===== Supplied material =====

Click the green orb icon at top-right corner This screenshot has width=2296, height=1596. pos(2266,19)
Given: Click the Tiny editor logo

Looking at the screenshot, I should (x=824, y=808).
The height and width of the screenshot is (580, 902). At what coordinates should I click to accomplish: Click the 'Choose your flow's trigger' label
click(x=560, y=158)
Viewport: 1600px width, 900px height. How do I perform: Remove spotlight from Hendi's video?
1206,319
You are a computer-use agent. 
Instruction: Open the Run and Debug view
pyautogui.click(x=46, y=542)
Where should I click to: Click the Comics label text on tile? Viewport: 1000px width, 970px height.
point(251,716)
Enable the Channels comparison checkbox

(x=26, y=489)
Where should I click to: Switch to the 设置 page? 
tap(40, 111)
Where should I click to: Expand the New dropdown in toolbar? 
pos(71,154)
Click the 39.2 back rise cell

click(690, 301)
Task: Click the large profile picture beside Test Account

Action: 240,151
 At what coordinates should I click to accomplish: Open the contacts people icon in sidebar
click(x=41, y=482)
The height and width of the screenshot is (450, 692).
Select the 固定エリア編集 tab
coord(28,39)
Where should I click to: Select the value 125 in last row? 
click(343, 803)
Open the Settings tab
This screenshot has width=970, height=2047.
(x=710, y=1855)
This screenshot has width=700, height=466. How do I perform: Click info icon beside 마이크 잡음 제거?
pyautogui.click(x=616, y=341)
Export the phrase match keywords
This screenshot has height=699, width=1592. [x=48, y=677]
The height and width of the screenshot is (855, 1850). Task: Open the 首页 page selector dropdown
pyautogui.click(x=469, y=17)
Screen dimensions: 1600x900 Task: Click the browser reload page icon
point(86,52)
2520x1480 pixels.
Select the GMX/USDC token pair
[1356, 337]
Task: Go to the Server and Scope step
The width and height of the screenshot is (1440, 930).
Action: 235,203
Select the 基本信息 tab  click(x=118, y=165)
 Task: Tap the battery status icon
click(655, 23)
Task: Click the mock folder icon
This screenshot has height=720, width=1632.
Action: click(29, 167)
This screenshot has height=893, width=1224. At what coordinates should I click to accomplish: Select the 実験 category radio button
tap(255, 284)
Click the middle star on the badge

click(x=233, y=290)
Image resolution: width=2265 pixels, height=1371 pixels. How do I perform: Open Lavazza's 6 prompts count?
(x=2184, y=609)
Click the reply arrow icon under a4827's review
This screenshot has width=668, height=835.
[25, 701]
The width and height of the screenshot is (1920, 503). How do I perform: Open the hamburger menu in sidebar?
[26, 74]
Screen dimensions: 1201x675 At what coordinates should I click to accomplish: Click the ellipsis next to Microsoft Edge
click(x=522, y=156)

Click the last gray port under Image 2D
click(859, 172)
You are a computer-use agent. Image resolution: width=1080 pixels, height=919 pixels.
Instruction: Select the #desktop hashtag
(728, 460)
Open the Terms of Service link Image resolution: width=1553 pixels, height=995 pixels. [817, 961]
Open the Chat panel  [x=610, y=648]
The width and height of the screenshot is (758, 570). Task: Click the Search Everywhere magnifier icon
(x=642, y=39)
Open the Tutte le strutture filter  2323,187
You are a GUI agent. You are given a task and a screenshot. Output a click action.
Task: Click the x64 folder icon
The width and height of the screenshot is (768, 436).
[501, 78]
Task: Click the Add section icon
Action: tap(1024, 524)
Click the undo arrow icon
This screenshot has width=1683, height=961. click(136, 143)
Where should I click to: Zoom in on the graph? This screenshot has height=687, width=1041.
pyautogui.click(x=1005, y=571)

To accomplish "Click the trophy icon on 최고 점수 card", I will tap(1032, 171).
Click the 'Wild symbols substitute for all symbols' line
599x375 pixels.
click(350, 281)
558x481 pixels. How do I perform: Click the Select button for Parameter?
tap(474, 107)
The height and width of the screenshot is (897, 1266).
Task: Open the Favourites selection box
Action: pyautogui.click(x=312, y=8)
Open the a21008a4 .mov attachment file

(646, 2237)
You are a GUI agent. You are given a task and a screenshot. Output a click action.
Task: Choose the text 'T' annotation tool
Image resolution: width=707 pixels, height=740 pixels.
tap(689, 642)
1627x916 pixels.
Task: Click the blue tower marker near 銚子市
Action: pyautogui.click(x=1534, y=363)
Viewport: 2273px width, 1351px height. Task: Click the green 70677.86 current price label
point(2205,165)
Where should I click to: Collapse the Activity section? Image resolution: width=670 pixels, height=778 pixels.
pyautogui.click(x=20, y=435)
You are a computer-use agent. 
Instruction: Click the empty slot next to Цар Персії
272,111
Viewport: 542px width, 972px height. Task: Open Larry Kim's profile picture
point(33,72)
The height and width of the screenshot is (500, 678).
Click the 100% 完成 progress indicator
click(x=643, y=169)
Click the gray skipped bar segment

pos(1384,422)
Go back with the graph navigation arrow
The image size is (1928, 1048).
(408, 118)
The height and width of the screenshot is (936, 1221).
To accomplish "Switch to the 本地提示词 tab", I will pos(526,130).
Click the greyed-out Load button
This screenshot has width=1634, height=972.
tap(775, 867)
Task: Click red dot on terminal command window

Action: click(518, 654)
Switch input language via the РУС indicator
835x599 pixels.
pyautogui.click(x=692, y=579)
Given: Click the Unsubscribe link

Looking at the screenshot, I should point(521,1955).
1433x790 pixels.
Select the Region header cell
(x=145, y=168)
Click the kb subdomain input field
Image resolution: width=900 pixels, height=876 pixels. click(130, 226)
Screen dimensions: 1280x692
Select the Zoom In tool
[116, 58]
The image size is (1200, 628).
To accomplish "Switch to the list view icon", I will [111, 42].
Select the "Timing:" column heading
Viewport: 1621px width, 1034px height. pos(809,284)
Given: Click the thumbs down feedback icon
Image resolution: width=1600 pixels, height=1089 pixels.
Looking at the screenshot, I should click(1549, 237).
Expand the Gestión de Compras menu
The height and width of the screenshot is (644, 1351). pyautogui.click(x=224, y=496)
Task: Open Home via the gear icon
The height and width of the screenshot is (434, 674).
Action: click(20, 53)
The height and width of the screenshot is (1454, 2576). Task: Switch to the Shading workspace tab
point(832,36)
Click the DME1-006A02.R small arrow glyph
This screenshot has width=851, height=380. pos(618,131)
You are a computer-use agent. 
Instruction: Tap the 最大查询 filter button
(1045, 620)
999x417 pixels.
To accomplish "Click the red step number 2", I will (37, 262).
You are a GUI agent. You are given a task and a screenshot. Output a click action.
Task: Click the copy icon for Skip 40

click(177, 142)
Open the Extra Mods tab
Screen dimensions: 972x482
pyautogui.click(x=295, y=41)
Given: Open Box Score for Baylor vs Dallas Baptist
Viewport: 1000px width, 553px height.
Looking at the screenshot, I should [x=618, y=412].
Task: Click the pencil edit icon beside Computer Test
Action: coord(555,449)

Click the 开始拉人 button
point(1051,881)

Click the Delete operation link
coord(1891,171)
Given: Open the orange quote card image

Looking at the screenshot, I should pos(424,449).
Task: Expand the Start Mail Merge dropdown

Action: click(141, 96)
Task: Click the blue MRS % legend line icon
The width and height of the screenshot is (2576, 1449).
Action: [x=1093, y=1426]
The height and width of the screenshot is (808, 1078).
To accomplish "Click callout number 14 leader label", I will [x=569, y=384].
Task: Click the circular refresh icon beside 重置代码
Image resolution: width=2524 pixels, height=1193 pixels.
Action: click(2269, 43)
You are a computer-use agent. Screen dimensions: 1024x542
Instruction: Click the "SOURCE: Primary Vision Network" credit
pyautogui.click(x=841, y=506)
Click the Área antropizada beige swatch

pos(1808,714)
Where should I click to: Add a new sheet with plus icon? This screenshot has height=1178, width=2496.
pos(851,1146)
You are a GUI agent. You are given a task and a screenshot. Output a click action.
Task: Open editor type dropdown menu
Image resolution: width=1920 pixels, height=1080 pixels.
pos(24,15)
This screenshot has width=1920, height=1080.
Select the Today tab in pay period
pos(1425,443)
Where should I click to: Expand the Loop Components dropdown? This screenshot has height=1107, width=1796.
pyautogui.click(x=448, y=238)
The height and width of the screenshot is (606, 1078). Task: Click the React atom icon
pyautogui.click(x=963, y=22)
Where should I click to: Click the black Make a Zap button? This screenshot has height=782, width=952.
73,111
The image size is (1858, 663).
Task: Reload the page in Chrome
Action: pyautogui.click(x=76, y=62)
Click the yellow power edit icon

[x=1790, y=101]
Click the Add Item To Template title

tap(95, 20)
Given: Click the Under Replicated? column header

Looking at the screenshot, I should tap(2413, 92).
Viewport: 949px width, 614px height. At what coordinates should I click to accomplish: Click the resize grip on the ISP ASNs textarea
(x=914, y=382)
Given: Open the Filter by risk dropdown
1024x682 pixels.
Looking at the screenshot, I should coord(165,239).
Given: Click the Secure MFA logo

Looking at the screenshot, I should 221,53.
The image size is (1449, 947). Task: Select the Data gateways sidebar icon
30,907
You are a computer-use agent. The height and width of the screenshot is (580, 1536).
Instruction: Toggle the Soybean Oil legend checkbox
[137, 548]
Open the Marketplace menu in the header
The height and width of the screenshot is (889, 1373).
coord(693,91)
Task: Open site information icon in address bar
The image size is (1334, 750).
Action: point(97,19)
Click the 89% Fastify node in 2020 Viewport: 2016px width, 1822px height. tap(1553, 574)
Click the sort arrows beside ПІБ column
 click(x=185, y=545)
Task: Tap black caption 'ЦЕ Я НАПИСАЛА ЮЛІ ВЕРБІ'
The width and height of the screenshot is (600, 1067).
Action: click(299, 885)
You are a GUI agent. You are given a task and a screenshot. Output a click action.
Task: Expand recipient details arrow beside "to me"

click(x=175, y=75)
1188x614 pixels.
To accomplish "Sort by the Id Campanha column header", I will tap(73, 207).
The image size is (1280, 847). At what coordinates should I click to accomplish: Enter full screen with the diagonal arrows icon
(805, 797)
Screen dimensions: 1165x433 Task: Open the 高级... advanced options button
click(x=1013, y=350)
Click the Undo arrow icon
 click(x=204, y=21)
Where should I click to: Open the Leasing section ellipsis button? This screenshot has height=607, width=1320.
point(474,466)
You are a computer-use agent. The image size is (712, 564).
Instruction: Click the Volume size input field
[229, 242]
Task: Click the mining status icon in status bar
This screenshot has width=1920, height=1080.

=====

Set problem => Quote the entries verbatim from the line containing "Click the gray skipped bar segment" up to and including the line containing "The height and width of the screenshot is (644, 1351).".

Output for this exercise =>
Click the gray skipped bar segment

pos(1384,422)
Go back with the graph navigation arrow
The image size is (1928, 1048).
(408, 118)
The height and width of the screenshot is (936, 1221).
To accomplish "Switch to the 本地提示词 tab", I will pos(526,130).
Click the greyed-out Load button
This screenshot has width=1634, height=972.
tap(775, 867)
Task: Click red dot on terminal command window

Action: click(518, 654)
Switch input language via the РУС indicator
835x599 pixels.
pyautogui.click(x=692, y=579)
Given: Click the Unsubscribe link

Looking at the screenshot, I should point(521,1955).
1433x790 pixels.
Select the Region header cell
(x=145, y=168)
Click the kb subdomain input field
Image resolution: width=900 pixels, height=876 pixels. click(130, 226)
Screen dimensions: 1280x692
Select the Zoom In tool
[116, 58]
The image size is (1200, 628).
To accomplish "Switch to the list view icon", I will [111, 42].
Select the "Timing:" column heading
Viewport: 1621px width, 1034px height. pos(809,284)
Given: Click the thumbs down feedback icon
Image resolution: width=1600 pixels, height=1089 pixels.
Looking at the screenshot, I should click(1549, 237).
Expand the Gestión de Compras menu
The height and width of the screenshot is (644, 1351). pyautogui.click(x=224, y=496)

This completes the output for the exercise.